In the present study, the diagnostic values of cTPA, cPTmax, and cPS both in relation to the progression of subclinical polyvascular atherosclerosis and MACCE did not differ significantly (when evaluating p for AUC). However, according to the Cox regression analysis, after adjustment for potential confounders, an increase in cTPA was independently associated with the RR of progression of subclinical atherosclerosis and MACCE, while cPTmax was associated only with progression of subclinical atherosclerosis. It is possible that when assessing the cPB, it would be appropriate to measure both cPTmax and cTPA. 34 cTPA measurement is also likely to have an advantage over cPTmax in the dynamic evaluation of the effectiveness of therapy.31,33
A rapid progression of subclinical atherosclerosis may be associated with an increase in the RR of MACCE in both the short and long term. 35 The search for predictors of atherosclerosis progression and the identification of patients with rapid progression of subclinical atherosclerosis can improve and serve to personalize the management of this category of patients. 36 In our study, cTPA >42.0 mm2 was associated with both the progression of polyvascular atherosclerosis and the development of MACCE (mainly coronary, but also in the beds of the carotid arteries and arteries of the lower limb).
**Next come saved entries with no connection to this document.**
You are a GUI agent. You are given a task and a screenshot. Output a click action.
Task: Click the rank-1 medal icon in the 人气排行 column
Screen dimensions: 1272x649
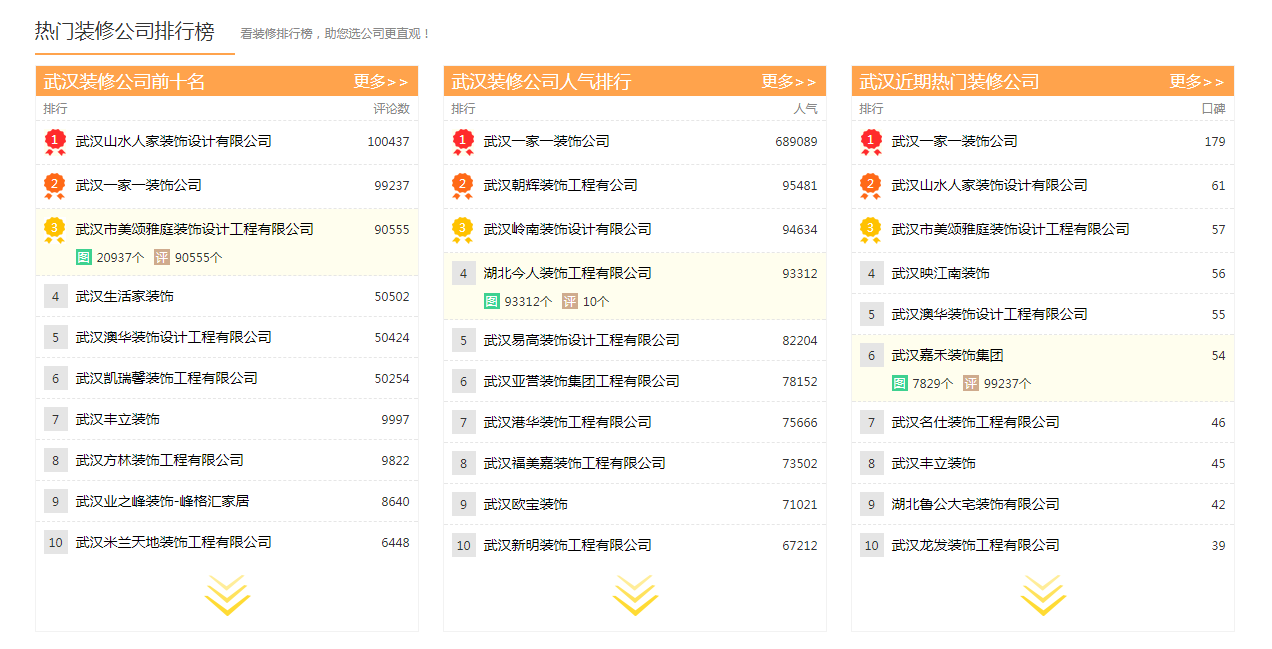click(462, 141)
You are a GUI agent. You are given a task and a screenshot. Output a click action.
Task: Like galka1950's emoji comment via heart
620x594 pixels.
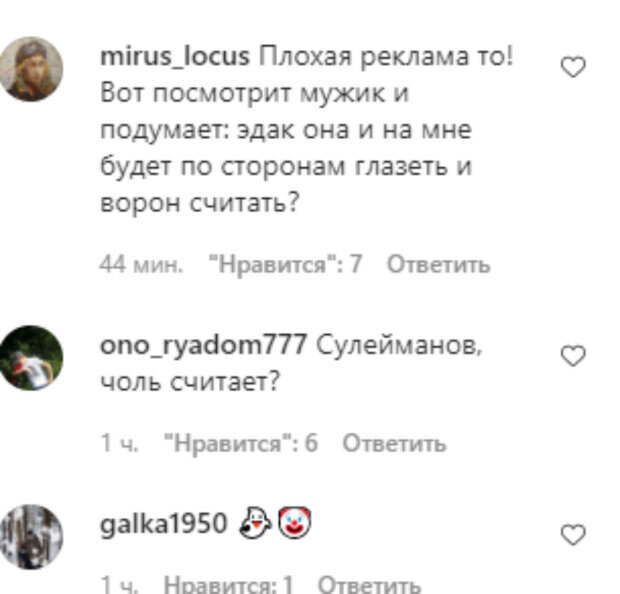tap(573, 535)
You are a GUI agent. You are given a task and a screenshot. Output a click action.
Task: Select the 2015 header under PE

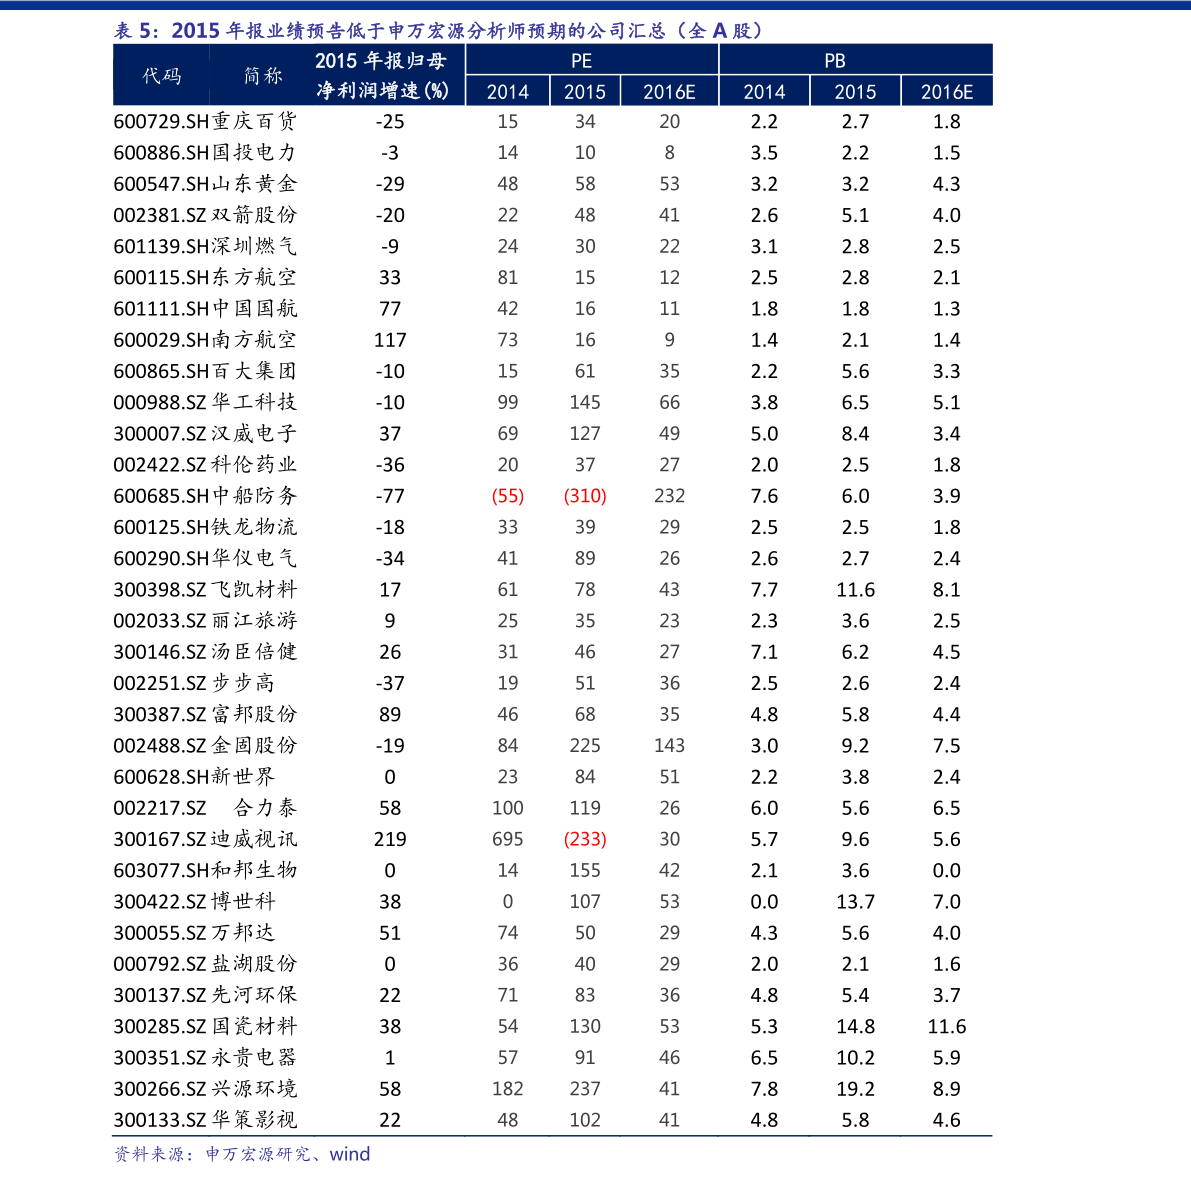pyautogui.click(x=585, y=92)
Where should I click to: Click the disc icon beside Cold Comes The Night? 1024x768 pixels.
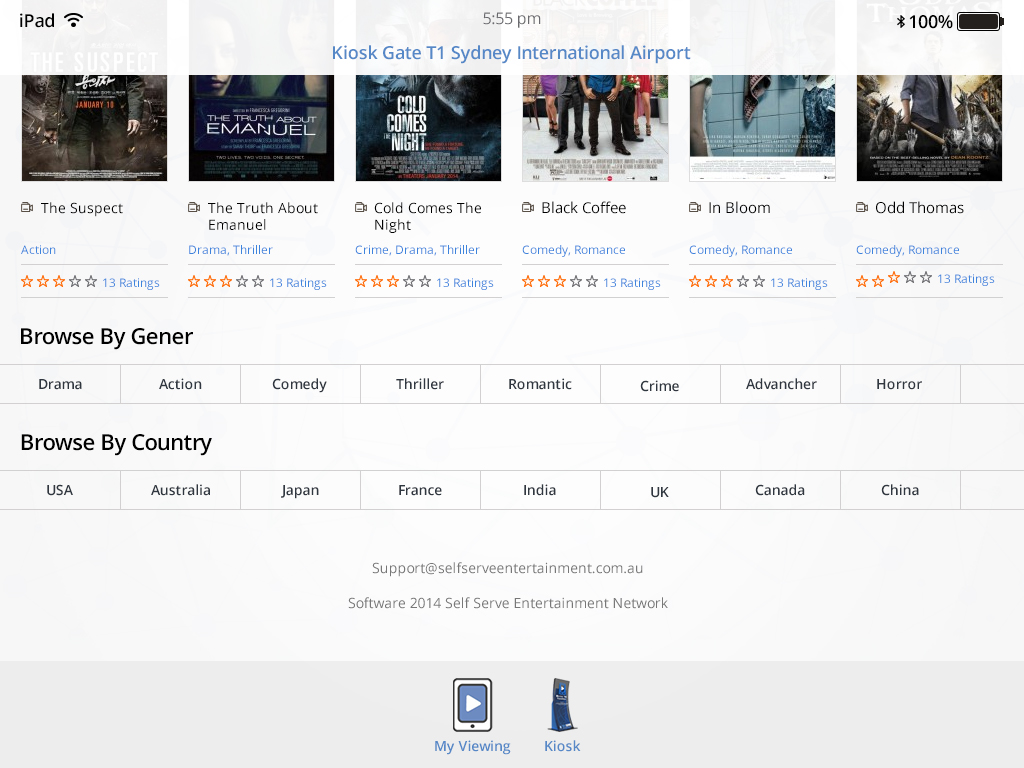[360, 207]
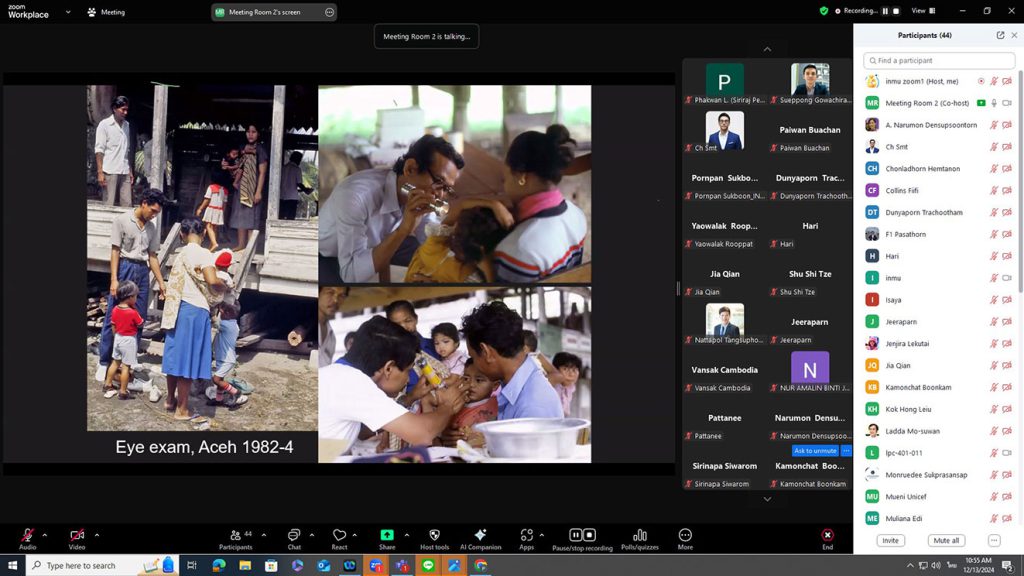Unmute microphone with the Audio button
This screenshot has height=576, width=1024.
(27, 535)
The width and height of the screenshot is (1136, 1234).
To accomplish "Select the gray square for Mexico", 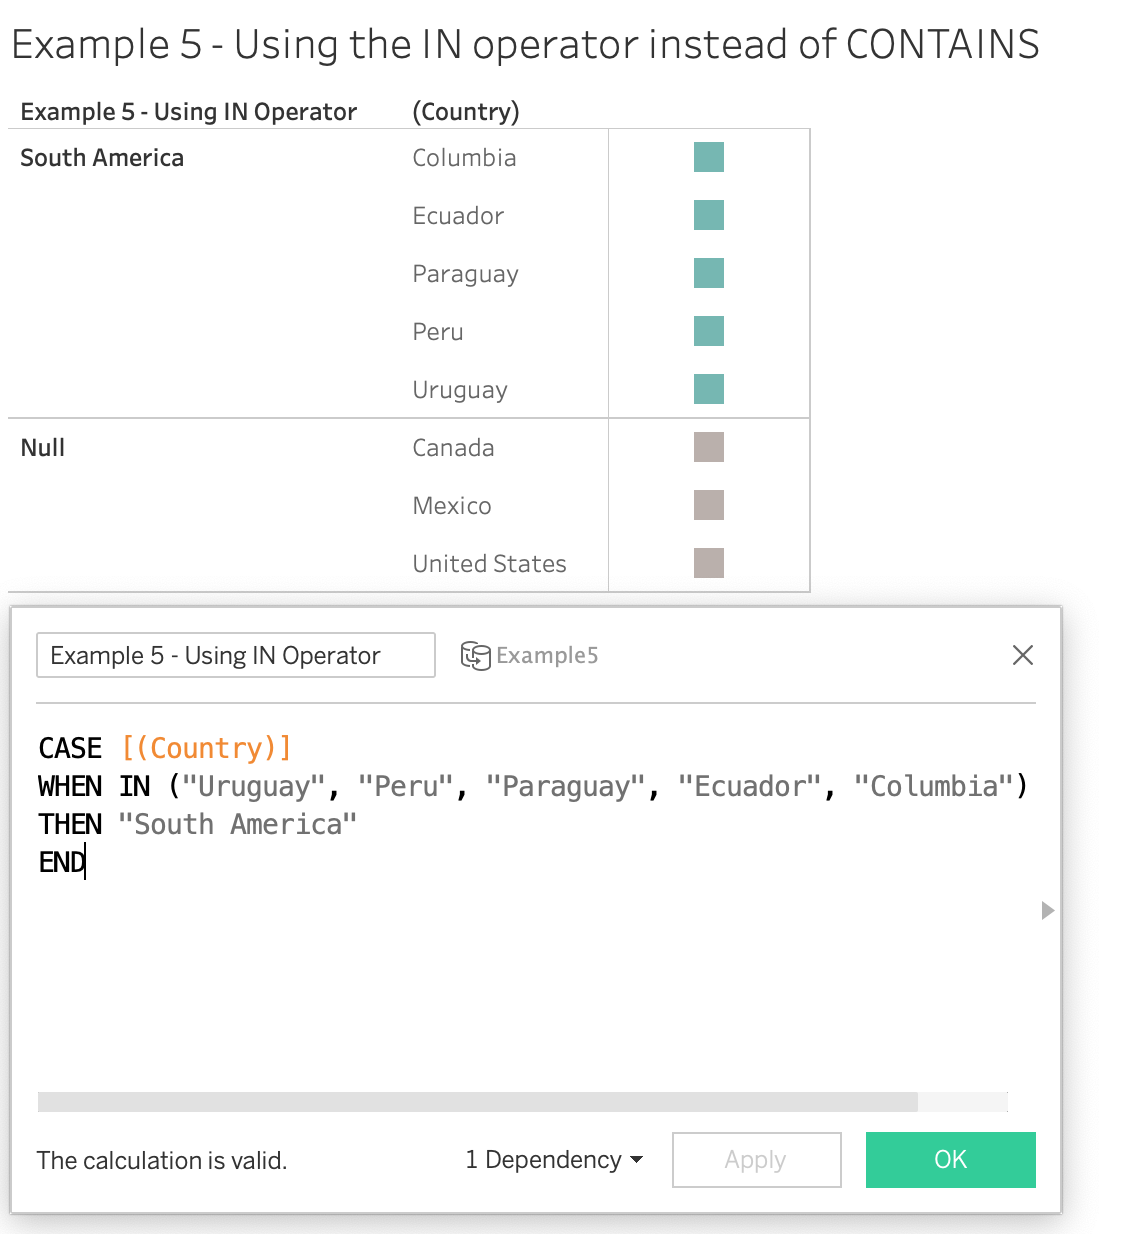I will tap(709, 505).
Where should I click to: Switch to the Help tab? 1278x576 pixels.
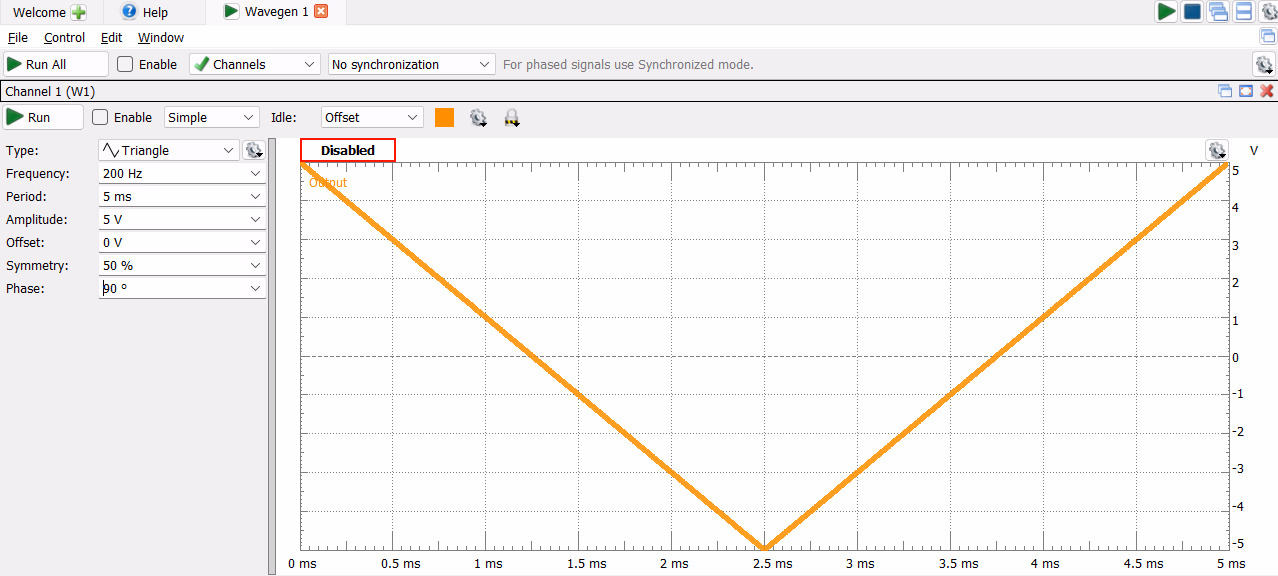coord(145,12)
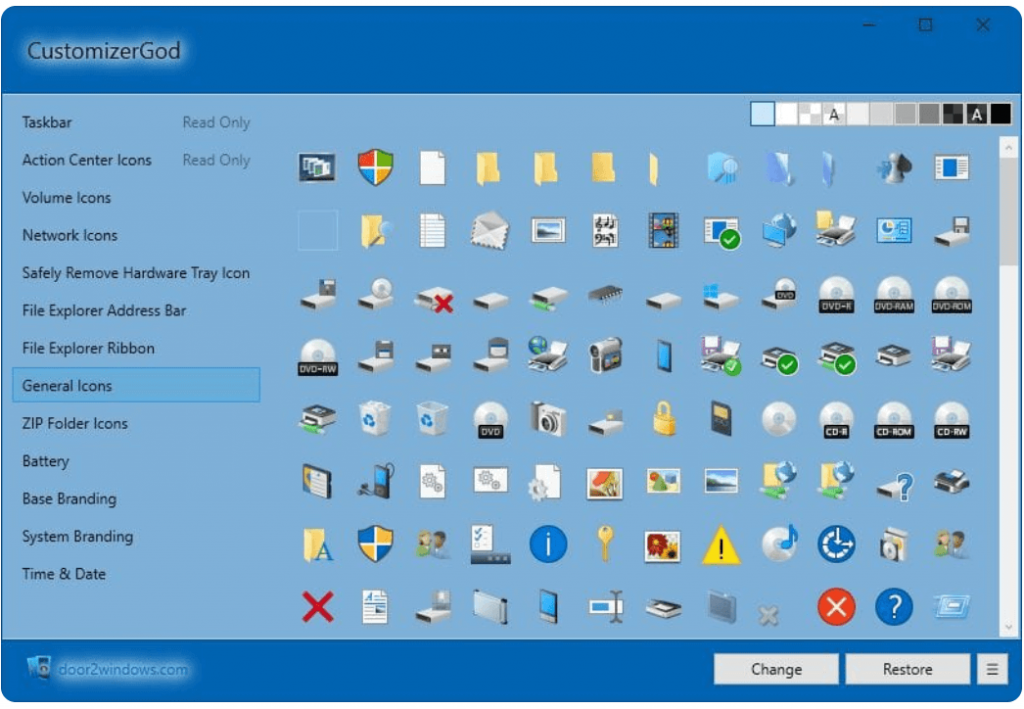Image resolution: width=1024 pixels, height=709 pixels.
Task: Select the video camcorder icon
Action: pos(605,355)
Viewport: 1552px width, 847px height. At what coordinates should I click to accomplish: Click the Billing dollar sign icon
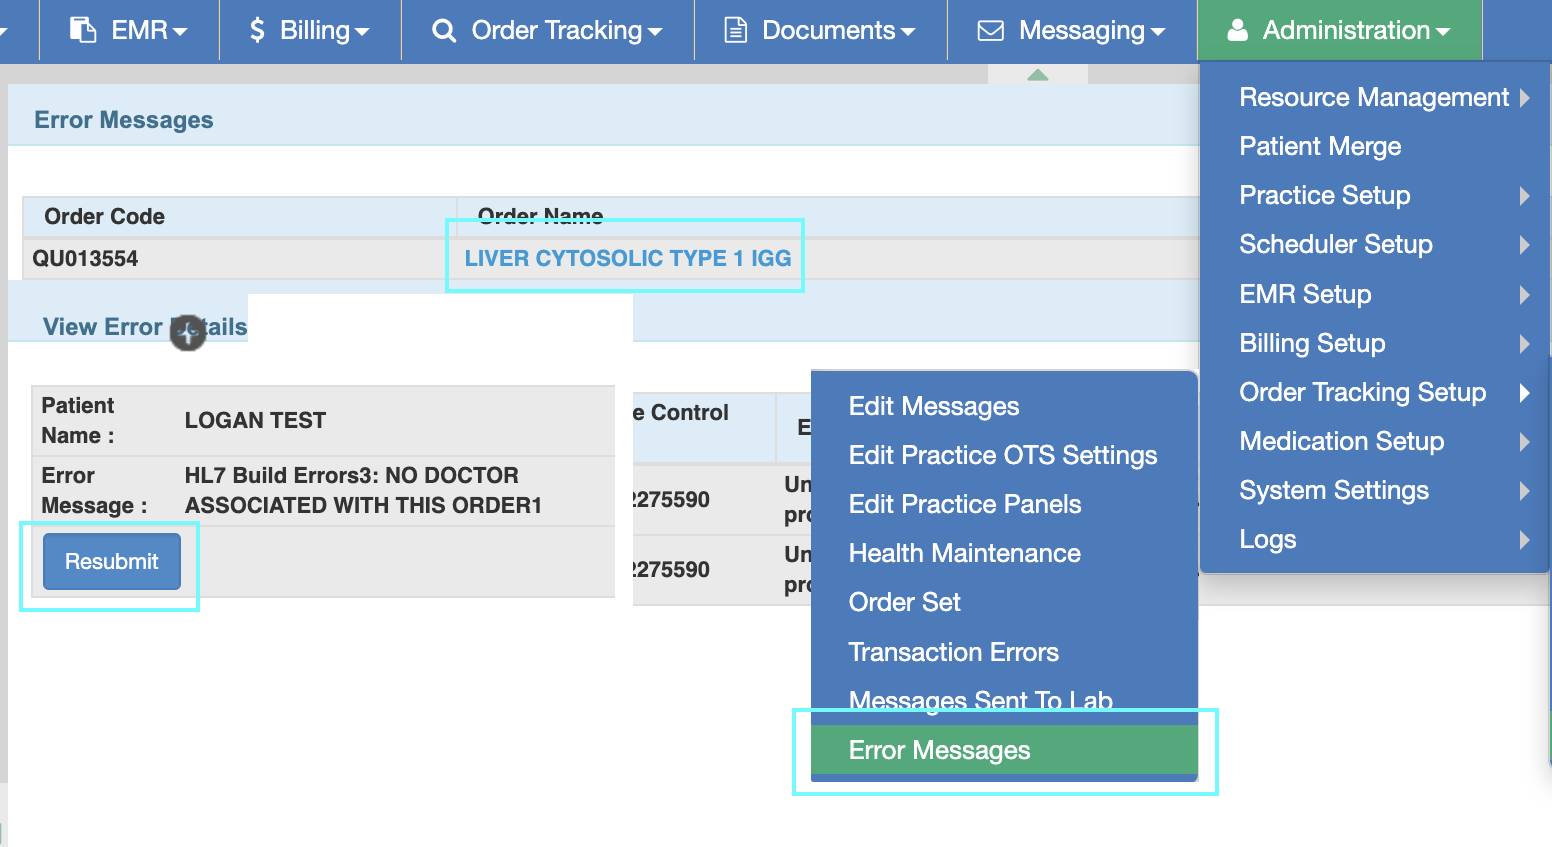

It is thus likely that patients with cTPA > 42.0 mm2 can be considered as candidates for screening for asymptomatic polyvascular atherosclerosis, including for peripheral arterial diseases, as well as proactive testing for dynamic assessment of atherosclerosis. 37 Moreover, further study of the benefits of image-guided cardiovascular prevention and therapy is required.38,39
It should be noted that each of the indicators of cPB has strengths and limitations. 40 So, ASE only recommend the use of cPTmax in clinical practice as it allows a quantitative assessment of plaque burden, but its measurement demonstrates technical simplicity and minimal risk of error. 3 However, the cTPA measurement also shows almost perfect interobserver reliability (0.95; 95% CI: 0.83–0.99) and intraobserver reliability (0.96; 95% CI: 0.94–0.97). 41 Furthermore, the wider use of semi-automated or automated edge detection and image analysis software, in the future is expected to promote the use of more technically sophisticated and informative indicators. Another promising direction is the implementation of artificial intelligence technologies and machine learning approaches to measurement and analysis of 2D and 3D ultrasound images.42,43
According to the post hoc analysis of the sufficiency of the sample size, we found that the total sample size for a correct survival analysis should be at least 160 participants and according to the ROC analysis, at least 176 participants. The limitations of the study included: (a) the single-center character of the study; (b) a heterogeneous sample of asymptomatic patients with high/very high CVR and symptomatic patients with ASCVDs, which could have caused distortions in the assessment of the RR of ACE and (c) a limited number of patients who underwent repeated DS of peripheral arteries; (d) insufficient data on the treatment and frequency of achieving the goal LDL levels during the prospective phase of the study. This made it impossible to perform an analysis aimed at establishing the influence of this factor on the progression of atherosclerosis and cardiovascular outcomes.
Conclusion
In patients from 40 to 64 years of age with various CVR, among the indicators of the cPB, only an increase in cTPA > 42.0 mm2 was shown to be independently associated with an increase in the RR of progression of subclinical polyvascular atherosclerosis by 2.38 (1.08–5.25) times, as well as with the development of MACCE by 3.10 (1.54–6.26) times.